The Cassini probe just flew by one of the coolest rocks in our solar system – Saturn's moon Iapetus – on September 10th. There are dozens of images from this flyby, which can be found at the website for Cassini's imaging team. For your viewing pleasure, here is a mosaic of many of the images.

And one of the little ridge that encircles the planet:

The images of Iapetus should allow us to better understand some of its rather bizarre features, like the ridge in the middle, and the fact that half of it is pitch black while the other is snowy white, kinda like a cosmic yin-yang. Cassini has returned images from Saturn during the past few months, and another part of the mission involved a probe crash-landeding on Titan to discern the chemical makeup of that moon of Saturn. All of these astounding images can be found at the link above, and the Planetary Society has been doing some good analysis and publicity for this mission.

In other space news, the Moon is big in Japan (ar, ar) as their probe Kayuga is underway to our rocky companion. More on what it will be doing on the moon can be found here. Briefly it will be on the Moon to study its evolution and history, and provide data for future studies and usages of said satellite. Also, here is the coolest diagram I have ever seen about the possible origin of the Moon. I love the little star above the Earth's head when it gets konked!!!

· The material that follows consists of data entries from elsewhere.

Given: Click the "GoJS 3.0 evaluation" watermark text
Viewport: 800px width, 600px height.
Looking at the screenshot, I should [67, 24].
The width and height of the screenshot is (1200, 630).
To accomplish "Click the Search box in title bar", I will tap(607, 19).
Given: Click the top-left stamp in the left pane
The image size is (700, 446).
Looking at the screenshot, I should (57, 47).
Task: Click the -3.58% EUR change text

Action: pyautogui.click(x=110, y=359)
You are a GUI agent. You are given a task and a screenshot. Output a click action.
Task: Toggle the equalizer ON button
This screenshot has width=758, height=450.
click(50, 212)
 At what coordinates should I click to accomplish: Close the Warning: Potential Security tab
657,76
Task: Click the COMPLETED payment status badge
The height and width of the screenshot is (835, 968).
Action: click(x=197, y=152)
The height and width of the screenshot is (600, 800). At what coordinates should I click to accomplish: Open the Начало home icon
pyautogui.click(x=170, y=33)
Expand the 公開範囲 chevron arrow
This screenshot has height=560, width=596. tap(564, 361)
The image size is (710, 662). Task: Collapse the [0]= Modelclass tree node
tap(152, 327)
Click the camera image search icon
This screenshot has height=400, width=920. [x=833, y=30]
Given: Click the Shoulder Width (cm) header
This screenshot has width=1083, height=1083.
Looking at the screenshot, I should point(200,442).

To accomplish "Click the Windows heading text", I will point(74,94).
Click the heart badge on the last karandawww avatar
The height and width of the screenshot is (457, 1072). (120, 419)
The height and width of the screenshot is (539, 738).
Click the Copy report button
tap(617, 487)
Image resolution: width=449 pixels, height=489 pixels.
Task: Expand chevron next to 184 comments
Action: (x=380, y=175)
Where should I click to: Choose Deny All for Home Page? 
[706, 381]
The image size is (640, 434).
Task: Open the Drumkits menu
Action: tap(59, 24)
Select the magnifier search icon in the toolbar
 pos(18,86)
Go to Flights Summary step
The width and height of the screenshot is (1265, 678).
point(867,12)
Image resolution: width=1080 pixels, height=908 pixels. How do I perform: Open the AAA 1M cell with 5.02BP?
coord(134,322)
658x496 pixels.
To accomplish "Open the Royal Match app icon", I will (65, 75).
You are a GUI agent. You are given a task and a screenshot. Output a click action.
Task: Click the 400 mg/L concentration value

Thursday, September 13, 2007

Where I'll be Teaching

Here's a couple of pictures of Morlaix, where I'll be teaching in a mere few weeks. Incidentally, Morlaix is derived from "Mord les," which is from the phrase, "S'ils te mordent, mord les," which means "If they bite you, bite them." Also, it is in Finistére, which is from the latin, "Finis Terrae" which means "end of the earth". Mike finds it funny that I live in bite them, at the end of the earth. Yes, yes, this is rather humorous.

My first science story

I started a new internship at an awesome online astronomy news site. Really, it's the publisher being gracious enough to let me write stories about astronomy and put them up there, while holding my hand through the writing and editing process. I'll link to them each time I write one, so as not to double their presence on the 'net and also increase traffic to Fraser's wonderful site, Universe Today. This is my first story, on the ice ages of Mars' polar ice caps.

Why this is here

So, I used to have another blog in which I regaled my audience with tales of woe and adventure from my last excursion to France. Yeah, that didn't work out so well, because I kinda stopped updating it a couple of years ago. From the electronic ashes of this last blog this one arises. I'll post things about my life, and also any writing that I'm publishing elsewhere on the web. In our digital age, I figured it's time for this 20-something bum to finally have a presence on our expansive internet landscape.